Untuk itu, Morotai memiliki segalanya dari segi parawisata sampai sumberdaya alam dan semua itu untuk dijaga buat generasi kedepannya. Menciptakan lapangan pekerjaan merupakan salah satu tugas pokok bagi pemerintah untuk membebaskan masyarakat dari pengangguran dan keterpurukan ekonomi.

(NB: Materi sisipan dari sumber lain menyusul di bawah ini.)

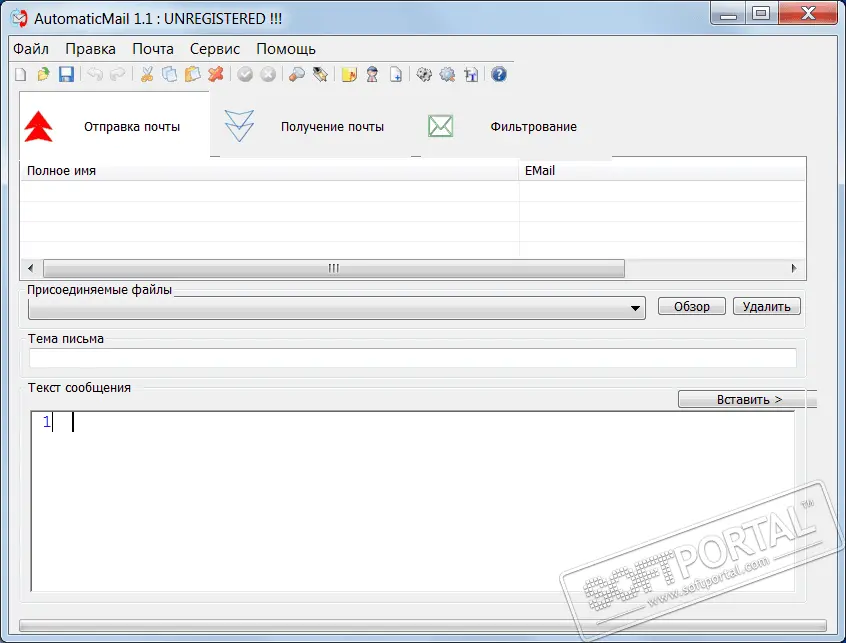
Task: Click the magnifier search toolbar icon
Action: point(297,74)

Namun bukan berarti harus menerima investasi asing ataupun perusahaan tambang, seperti di beberapa daerah yang ada di Maluku Utara, salah satunya di Halmahera Tengah, dengan PT IWIP. Karena itu juga bukan jalan keluar, sebab Haltengjuga mencetak angka kemiskinan yang begitu besar bagi masyarakat lingkar Tambang. Serta merusak ekologi dan eksploitasi hutan yang membuat hutan Halmahera tidak lagi hijau, sehingga pemerintah daerah semestinya membatasi dan mengantisipasi sebelum terjadi.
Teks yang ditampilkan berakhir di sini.